A U.S. Embassy cable (195165: secret, March 4, 2009) accessed by The Hindu through WikiLeaks quotes Mr. Chidambaram telling the Federal Bureau of Investigation (FBI) Director Robert Mueller at a meeting in New Delhi on March 3, 2009 that the NIA was a “new weapon in hand to combat terrorism,” but he appeared unsure of its constitutionality.
The NIA came into existence after Parliament passed the National Investigation Agency Bill within a month of the November 2008 Mumbai terror attacks. As a federal agency, the NIA can supersede the State police in the investigation and trial of offences under Acts specified in its Schedule.
The offences relate to terrorist acts such as hijacking, bomb blasts, attacks on nuclear installations and any others deemed as challenging the country's sovereignty and integrity.
The Bill was hurriedly passed by Parliament along with another new counter-terrorism legislation, the Unlawful Activities (Prevention) Amendment Bill, 2008.
There were few dissenting voices when the NIA Bill was debated. Speaking in the Rajya Sabha, Sitaram Yechury of the Communist Party of India (Marxist) suggested an amendment to make mandatory the association of the State government in the investigation and trial of offences.
But there was not adequate deliberation and Parliament cleared it within four days of its introduction, egged on by Mr. Chidambaram who told the Rajya Sabha: “People are looking at us. As I speak today, people are watching us. People will watch us on television tomorrow. People are asking, ‘Is this the Parliament of India the sentinel on TV? Is the Parliament of India an appropriate sentinel to guard our liberty?”
By the time of his meeting with the FBI Director a little more than two months later, the Home Minister, a senior counsel, seems to have had serious doubts about the constitutional validity of the NIA.
“[Mr. Chidambaram] conceded that he was coming ‘perilously close to crossing constitutional limits' in empowering the NIA. He explained the concept of a ‘federal' crime does not exist in India, with law and order the responsibility of the state governments,” Charge d'Affaires Steven White cabled about the meeting.

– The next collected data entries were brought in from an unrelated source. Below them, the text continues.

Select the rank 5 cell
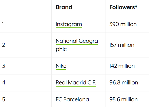Viewport: 149px width, 107px height. click(x=26, y=99)
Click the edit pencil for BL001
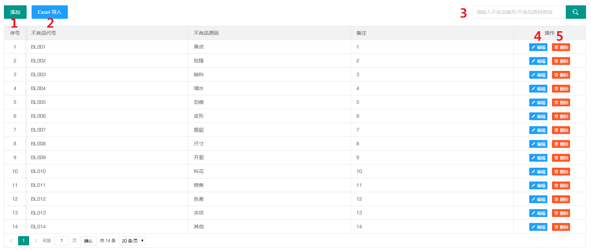This screenshot has width=591, height=251. click(x=533, y=47)
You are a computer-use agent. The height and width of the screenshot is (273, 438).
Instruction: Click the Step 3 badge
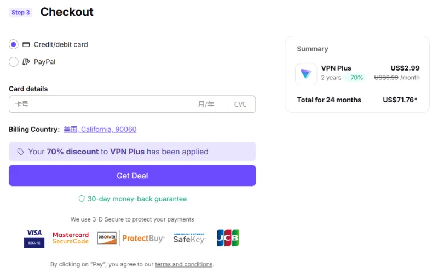(x=21, y=12)
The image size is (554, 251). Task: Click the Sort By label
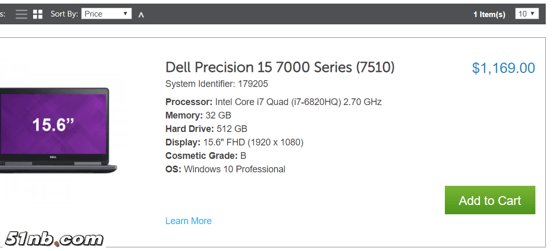64,14
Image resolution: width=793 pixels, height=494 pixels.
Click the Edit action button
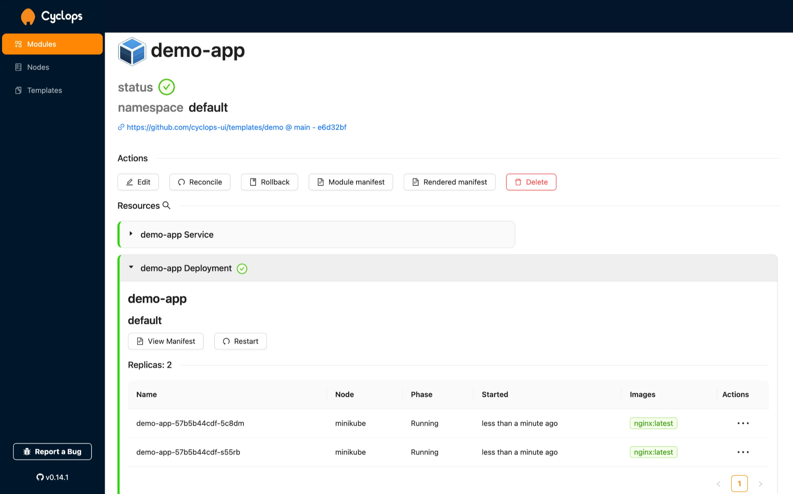click(x=138, y=182)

State government’s permission required
Explaining that federal law enforcement agencies had to seek the permission of State governments to become involved in an investigation, he “opined that the NIA law would be challenged in court because it ascribes certain investigating powers to the NIA which may be seen to conflict with responsibility that is exclusively with the states.”

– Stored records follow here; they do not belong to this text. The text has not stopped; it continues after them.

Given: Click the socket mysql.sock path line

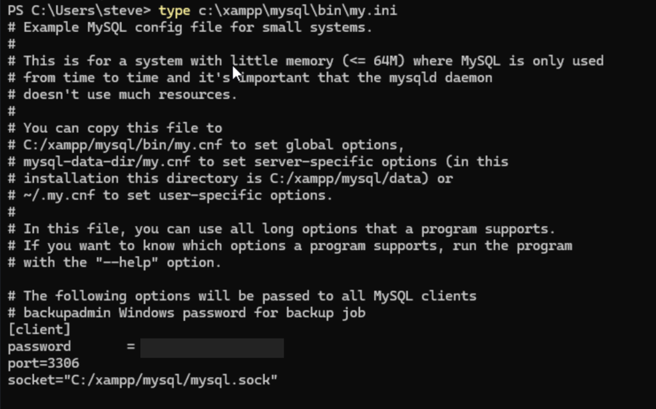Looking at the screenshot, I should click(142, 380).
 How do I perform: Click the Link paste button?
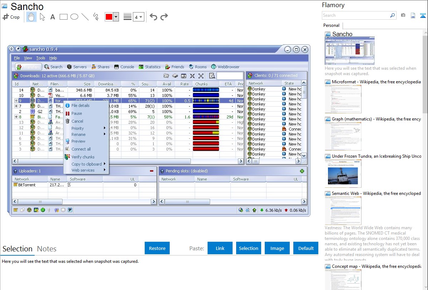pos(220,248)
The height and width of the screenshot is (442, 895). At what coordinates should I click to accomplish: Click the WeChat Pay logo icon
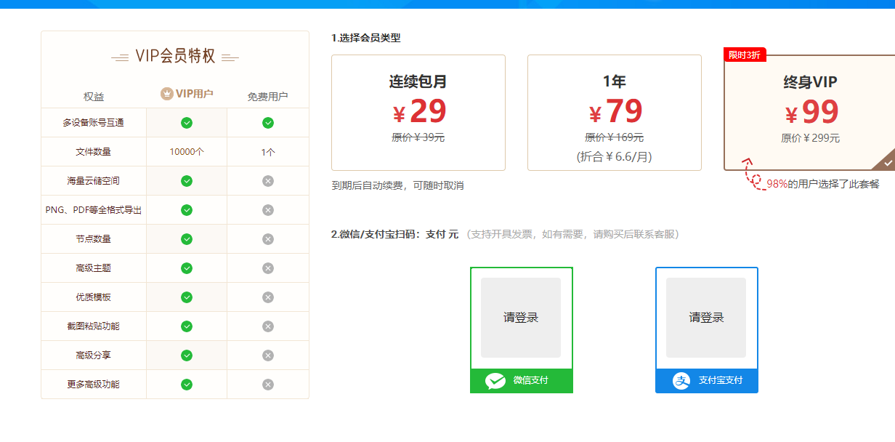495,380
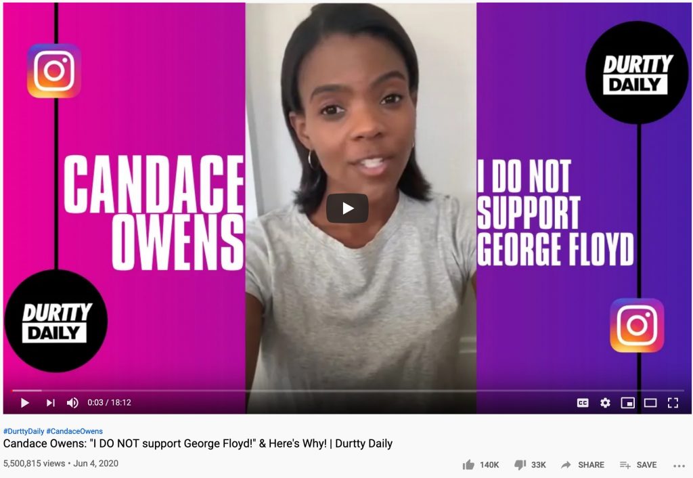The image size is (693, 478).
Task: Click the large center play button
Action: click(x=347, y=209)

Mr. Mueller said it was easier in the U.S. as the Constitution empowers the FBI when crimes “cross states borders,” but noted that it too faced jurisdictional problems from local, State and federal agencies.
One of the NIA's early successes was the arrest of Jewel Garlosa, the leader of the Black Widow militant group in Assam, in June 2009. Among the cases being investigated by the NIA are the David Headley case and the Samjhauta Express firebombing.

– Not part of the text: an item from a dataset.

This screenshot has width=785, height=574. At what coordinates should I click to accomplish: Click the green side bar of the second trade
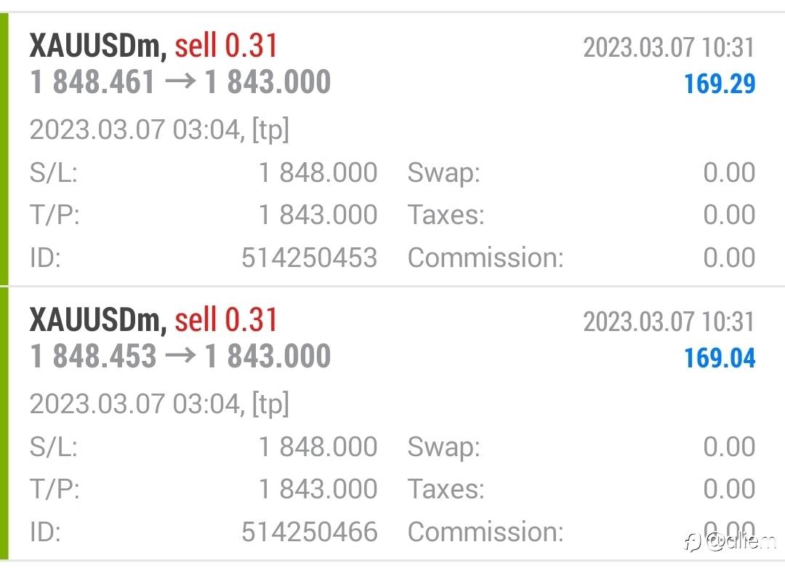4,423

The Centre is also mulling whether to hand over to the NIA certain terror cases linked to Hindutva groups, such as the Malegaon case and the Mecca Masjid case that are being investigated by the CBI.
The NIA may also take over investigations into the Ajmer Sharif blasts, and the murder of Sunil Joshi, an RSS worker who was a suspect in the Samjhauta case, being investigated by the relevant State government.